▸ SET EXERCISE
Return the entries below verbatim, from the line containing "Task: Select the すべて stock radio button" through the end of the entries, and omit the pictures from your answer.
-- begin MATERIAL TO PROCESS --
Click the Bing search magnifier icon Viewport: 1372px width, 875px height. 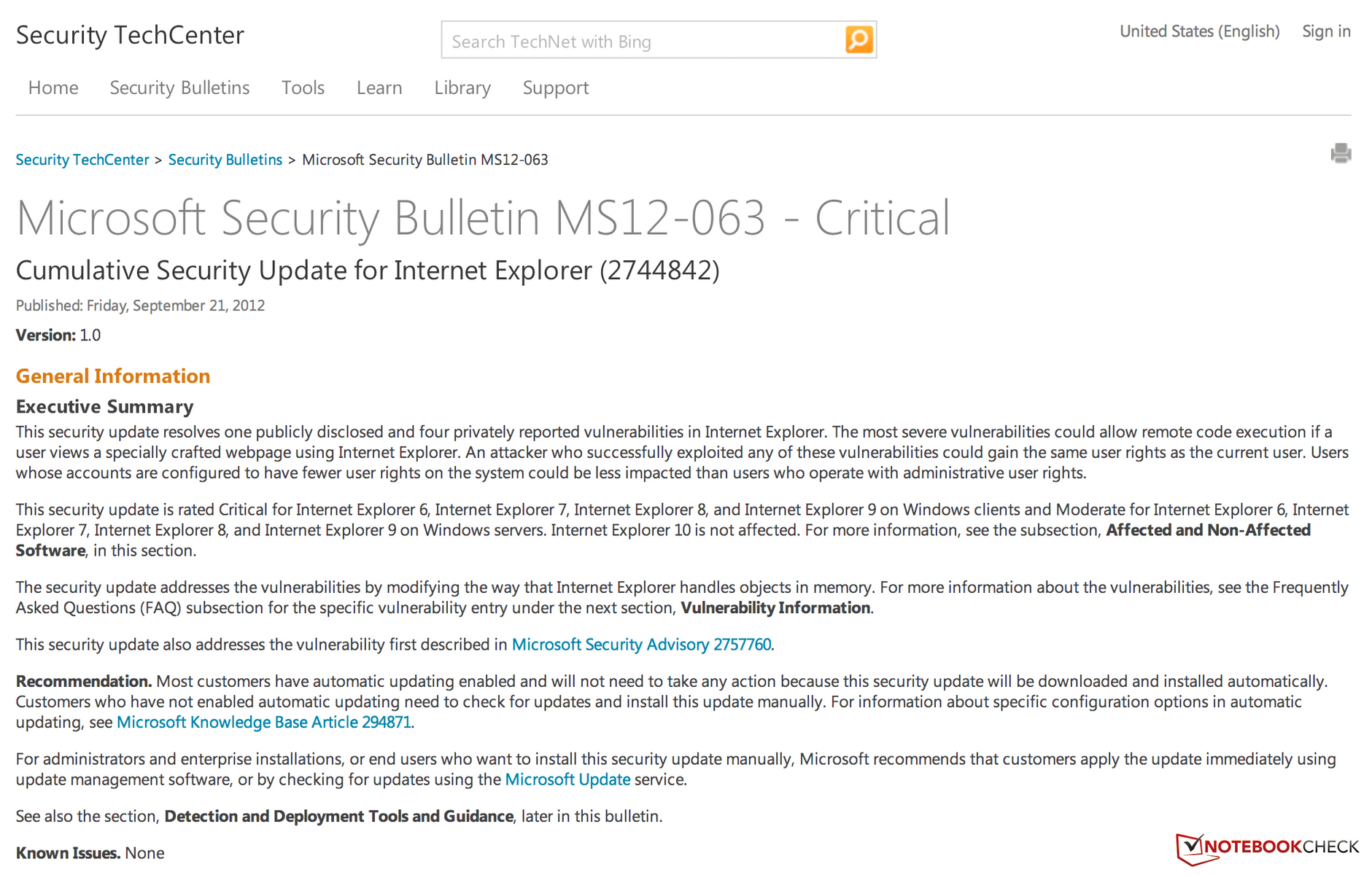(859, 39)
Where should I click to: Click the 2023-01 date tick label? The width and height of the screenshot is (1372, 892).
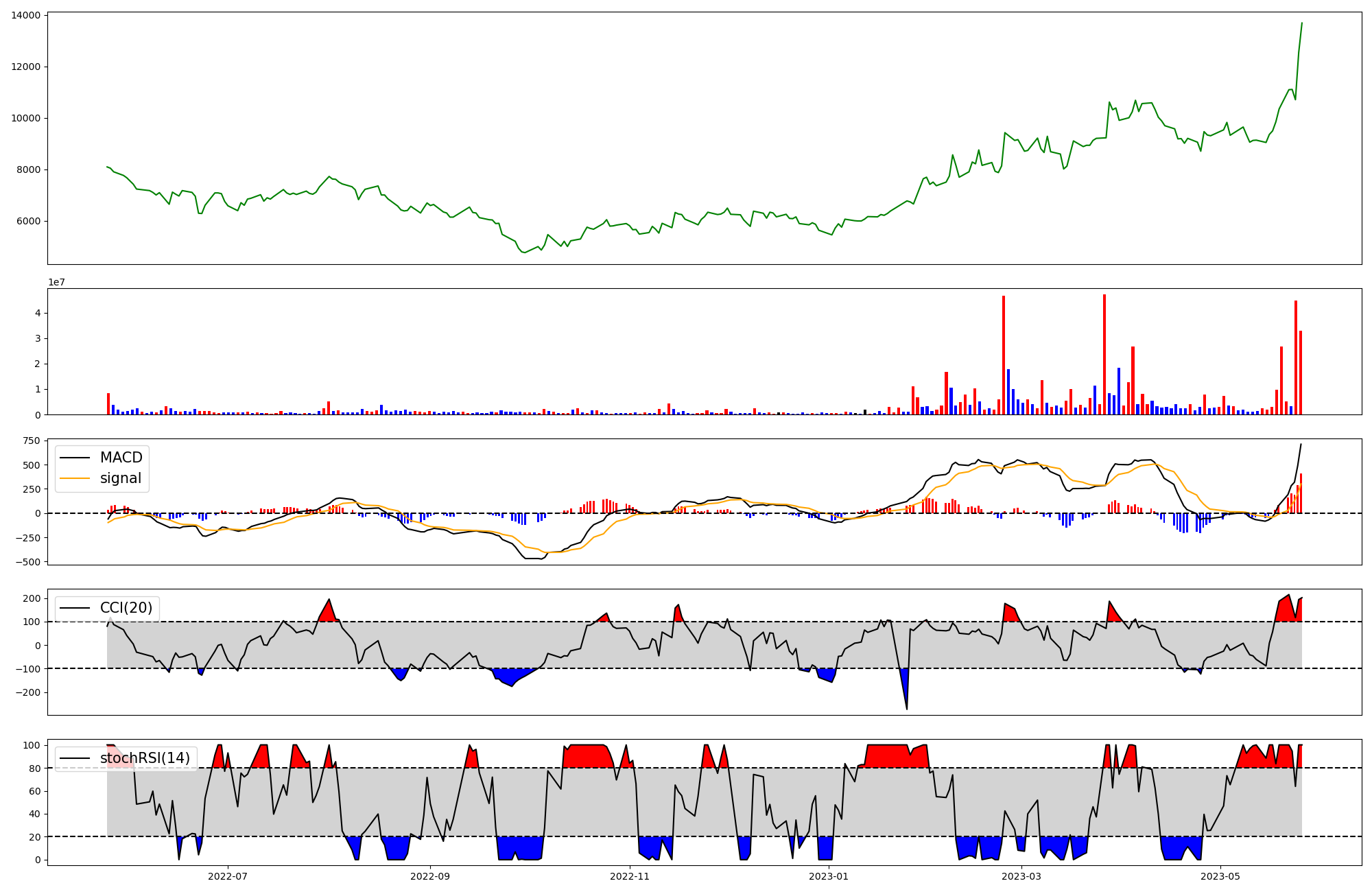[x=829, y=876]
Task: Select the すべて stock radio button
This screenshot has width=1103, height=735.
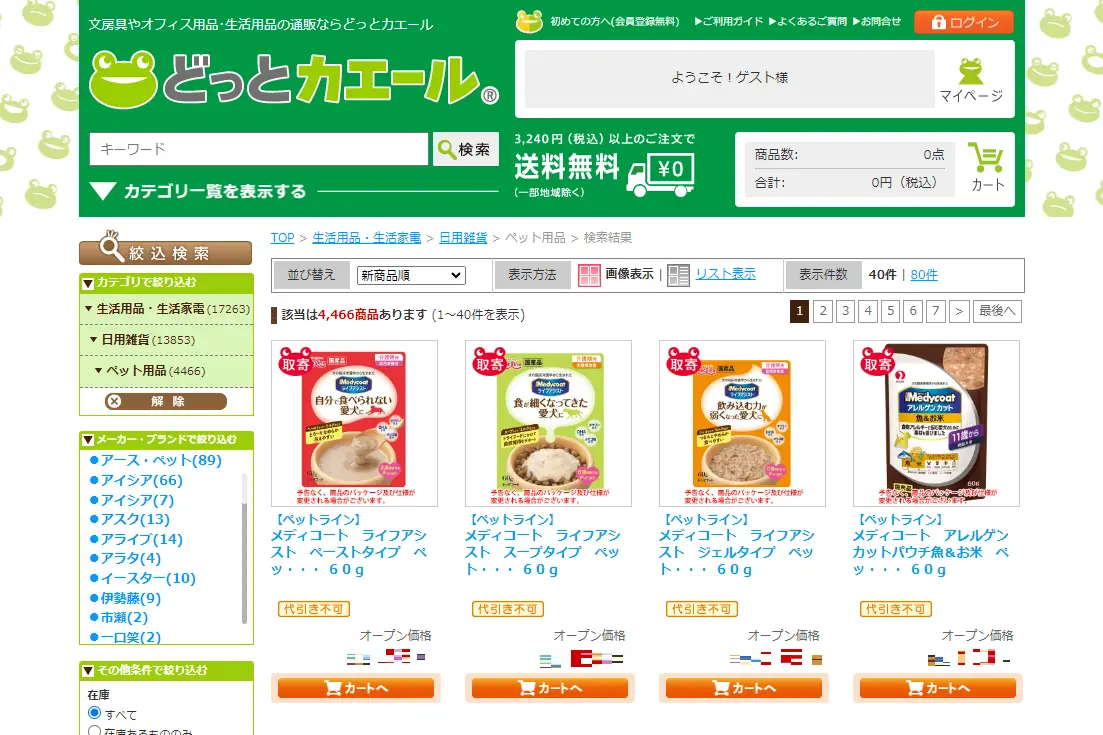Action: 94,713
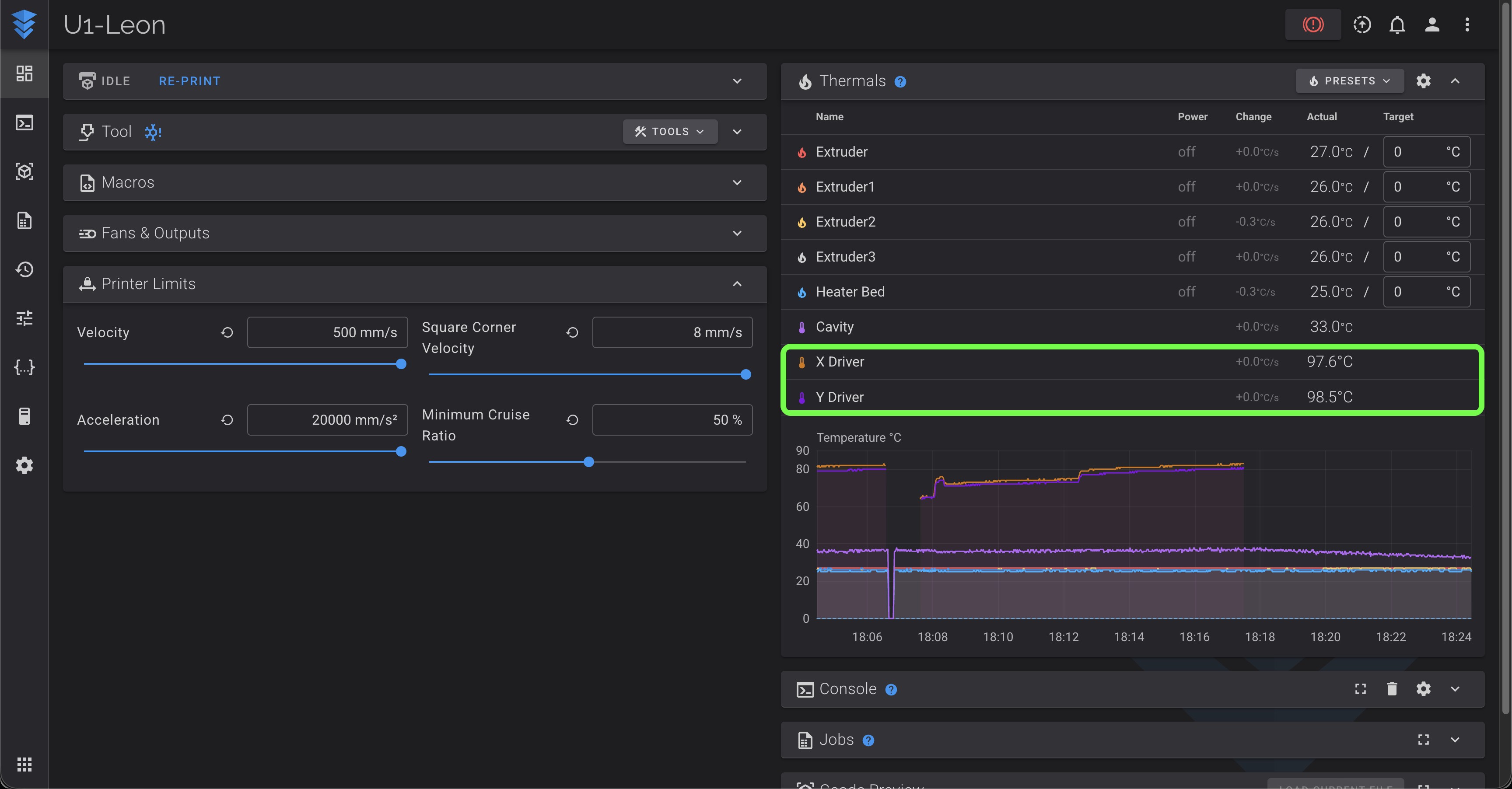Toggle Heater Bed graph visibility
This screenshot has height=789, width=1512.
[802, 292]
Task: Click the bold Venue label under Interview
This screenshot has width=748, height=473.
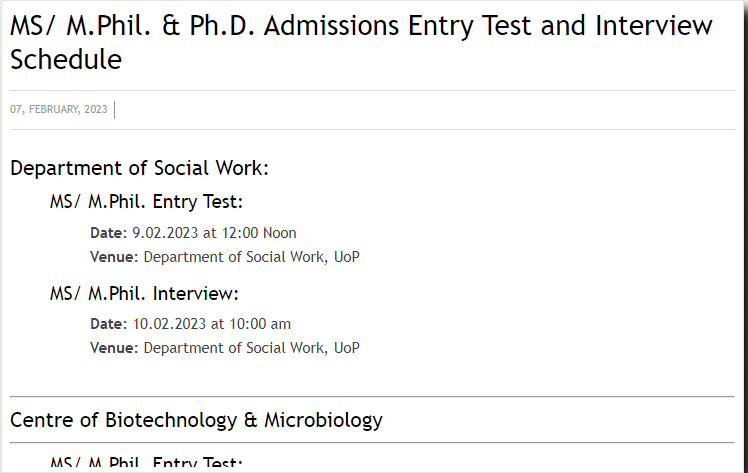Action: click(x=114, y=348)
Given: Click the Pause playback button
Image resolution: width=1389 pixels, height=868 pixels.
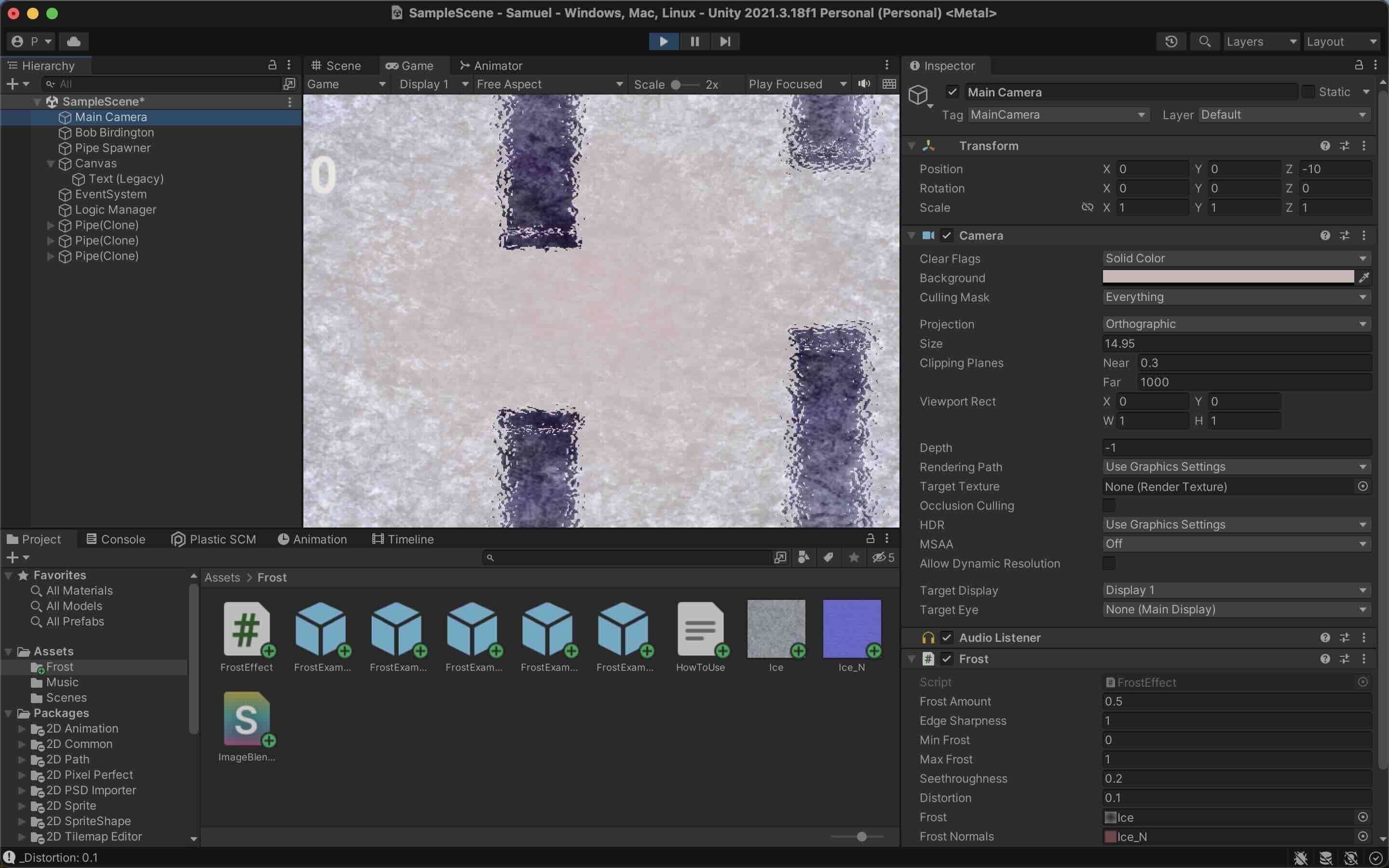Looking at the screenshot, I should pos(694,41).
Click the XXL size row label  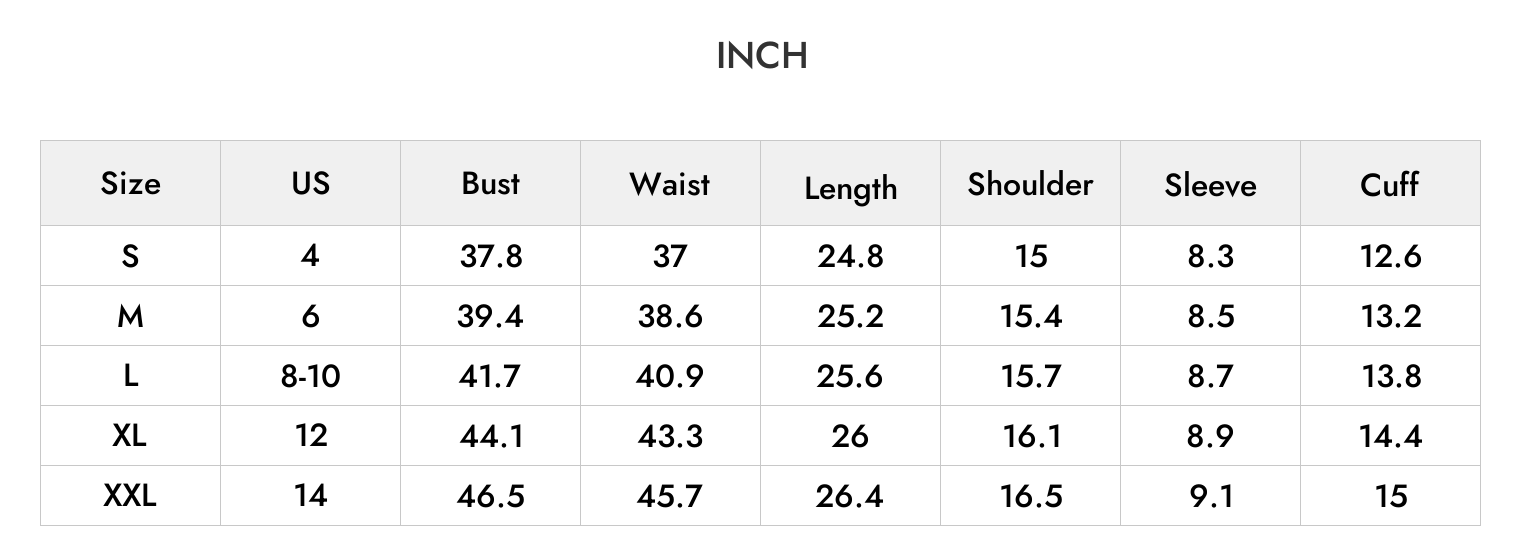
-- end MATERIAL TO PROCESS --
▸ TASK ANSWER
Task: Select the すべて stock radio button
This screenshot has width=1103, height=735.
Action: 94,713
Toggle Heater Bed graph visibility
This screenshot has height=789, width=1512.
[802, 292]
Task: Click the bold Venue label under Interview
This screenshot has width=748, height=473.
Action: click(x=114, y=348)
Given: Click the Pause playback button
Image resolution: width=1389 pixels, height=868 pixels.
Looking at the screenshot, I should pos(694,41).
Click the XXL size row label  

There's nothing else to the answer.